Keadaan ini seperti mengabaikan public goods types seperti masalah sanitasi atau penyakit-penyakit menular dan pelayanan kesehatan lainnya. Belum lagi bahwa sebenarnya serangan menyangkut pilihan individual dan gaya hidup yang tak benar. Negara tak mungkin dipaksa mengatur pilihan individual warganya.
Sungguh niat yang sukar diterima bahwa ada pihak menyoal kesehatan padahal orang sakit pun sering ditolaknya. Pemerintah sendiri nyatanya belum sungguh-sungguh dalam urusan kesehatan publik. Masih segar dalam ingatan mewabahnya kasus vaksin palsu beberapa waktu lalu dan karut-marut regulasi BPJS yang tetap menyusahkan sampai sekarang ini.
Kehendak para penggiat anti-rokok pun berlainan lagi. Kampanye bukan lagi menyentuh substansi penanggulangan dampak negatif rokok. Yang diinginkan justru penurunan konsumsi rokok. Tak ayal jika masalah kesehatan yang terus disembur agar pemerintah menerbitkan regulasi pengontrol dianggap terlalu dipaksakan.
Nilai Kultural
Jika sudut pandang bergeser ke luar dari aspek ekonomi dan kesehatan, akan matanglah pertimbangannya.

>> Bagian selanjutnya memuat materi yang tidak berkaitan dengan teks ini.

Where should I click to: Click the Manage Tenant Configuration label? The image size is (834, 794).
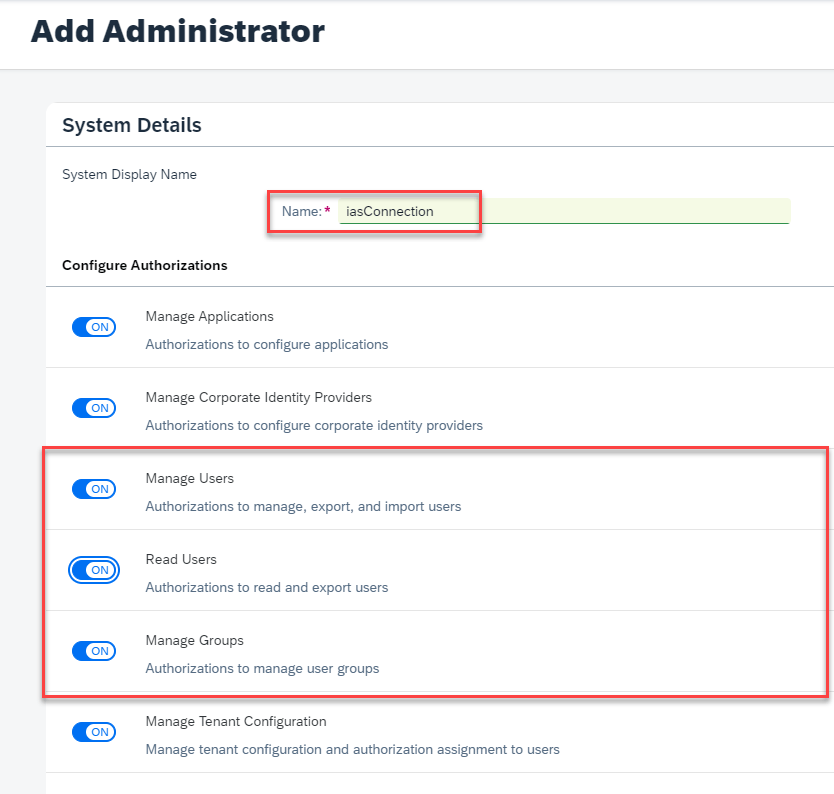(x=235, y=722)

Sebabnya kebiasaan merokok telah meluas di banyak masyarakat Indonesia. Di beberapa komunitas, rokok ini sudah menjadi simbol persaudaraan. Inilah ongkos yang hitungannya terlalu mahal untuk dibiayai.
Artikel menarik juga datang dari harian Prancis Le Figaro: Cigarette, La Fin d’une Histoire (7/1/2008). Disebut bahwa seluruh sejarah seni tak akan pernah dilihat tanpa tembakau. Joos Van Craesbeeck, Simon de Vos, Delacroix, Bonnard, Cezzane, Touluse-Lautrec, Gauguin, Magritte, dan Picasso seniman dengan kesenangan merokok.
Apa yang diberikan orang Indian Bahama kepada Christophorus Colombus? Ialah tembakau. Louis XV mempersembahkan cerutu kepada orang Indian di Kanada sebagai rasa terima kasih atas bantuan mereka melawan Inggris. Slipi (tabatière), kotak tembakau menjadi hadiah revolusi kepada Republik Prancis. Di negeri Paman Sam, selain uang George Washington juga meminta setidak-tidaknya tembakau kepada Kongres untuk pertempurannya.
Indonesia sendiri mempunyai seorang Chairil Anwar yang teramat candu terhadap rokok. Chairil bukanlah pujangga yang kebetulan sekali menyembur asap saat menulis. Ini sering dilakukan banyak sastrawan dan penulis selama berabad-abad. Bahkan sejarahwan Prancis Mérimée mengatakan dirinya hanya dapat mengerti sastra sambil merokok. Tanpa tembakau, mungkin novel dan film berkualitas tak akan pernah dijumpai atau ‘Aku’ tak akan pernah ada.